Cliente: «Allora mamma? Dai su dammi un aiuto. È una scelta difficile!»

Eh già, proprio una scelta difficile capire quale pantofola ti verrà voglia di lanciare la mattina al dolce suonar della sveglia mentre con un’espressione che sembra sapientemente rubata al conte Dracula, la suddetta pantofola diventata un oggetto radiocomandato, per sua sfortuna, si scontrerà contro la parete. Oppure verrà usata, perché noi italiani siamo creativi, come la versione moderna dell’ammazzamosche.

Madre: «Tesoro, dici questa qui rosa con inserti celesti? Non credo vada bene, aspetta che ripenso un attimo ai pigiami che hai.»

Cliente: «Dici che non si abbinano?»

Madre: «mmm…no! Hai un pigiama di un verde, né chiaro e né scuro. Poi ne hai uno rosso ma che è un po’ sbiadito ed un altro grigio con inserti rosa.»

Cliente: «Allora ci vanno bene queste pantofole qui.»

Madre: «Eh no…perchè gli inserti sono celesti, poi fai troppi colori e con gli altri pigiami lasciamo stare. Vero signorina? Glielo dica anche lei.»
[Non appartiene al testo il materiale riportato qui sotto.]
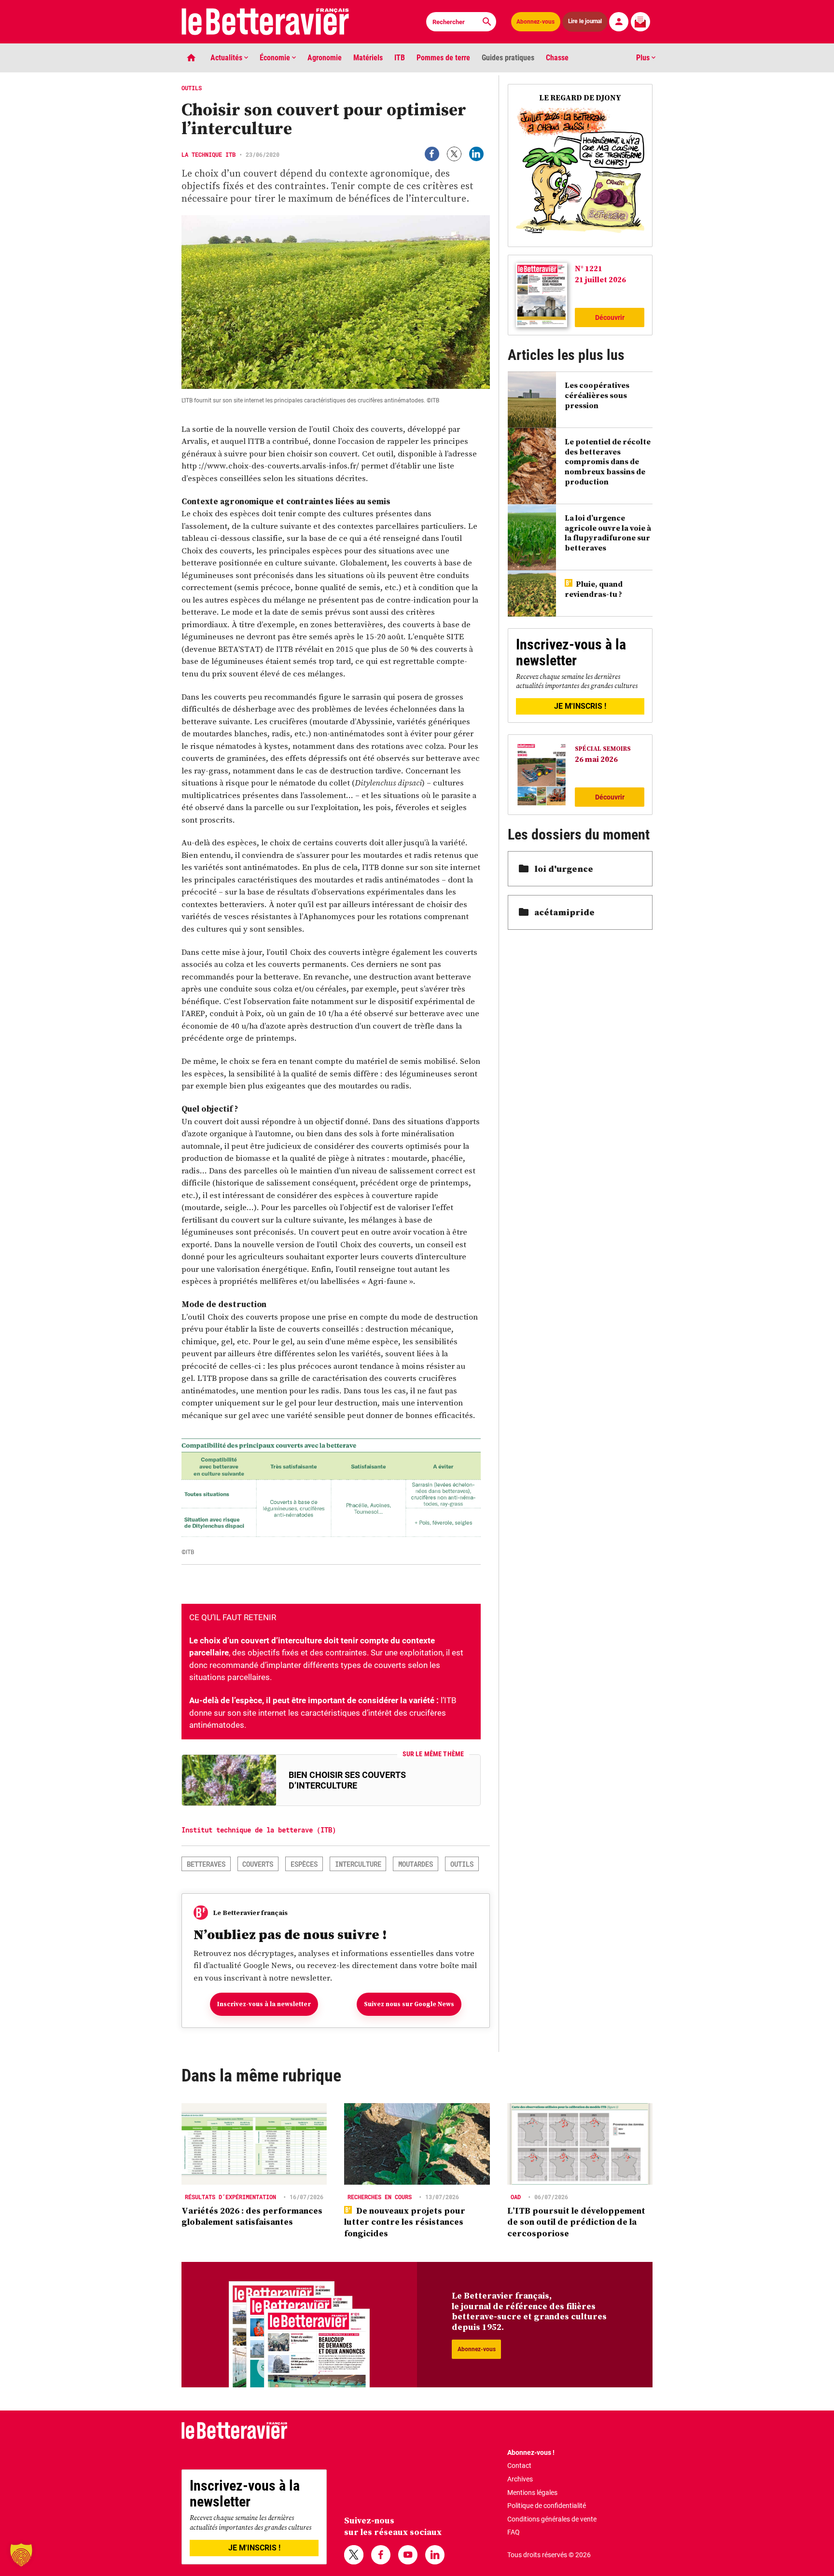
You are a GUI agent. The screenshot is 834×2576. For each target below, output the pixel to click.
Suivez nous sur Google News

La mia faccia è tutto un programma, un misto fra disperazione e rassegnazione. La signora cerca combinazioni cromatiche ottimali perché lei sì che sa vestire. Collant blu, gonna fucsia e cappotto nero con sciarpa color senape fanno di lei la cugina insperata di Donatella Versace, ardita nell’abbinare colori che, normalmente, fra loro si respingono per legge naturale.

Io: «Certo signora, anche se visto e considerato che il pigiama lo si mette solo la notte, azzarderei con queste pantofole.»

Cliente: «Mamma quindi dici di no?»

Madre: «No tesoro. Andiamo a casa e vediamo bene che pigiami hai e poi torniamo e facciamo l’abbinamento. Ok?»

Cliente: «Ok! Allora signorina magari ripassiamo. Grazie.»

E sono questi i momenti in cui nasce  un istinto omicida pari a quello di Jack Lo Squartatore, ma il fatto di non sapere dove poter nascondere i cadaveri diventa motivo di rassegnazione per me che ancora sto cercando di capire se la tizia usa le pantofole anche per uscire.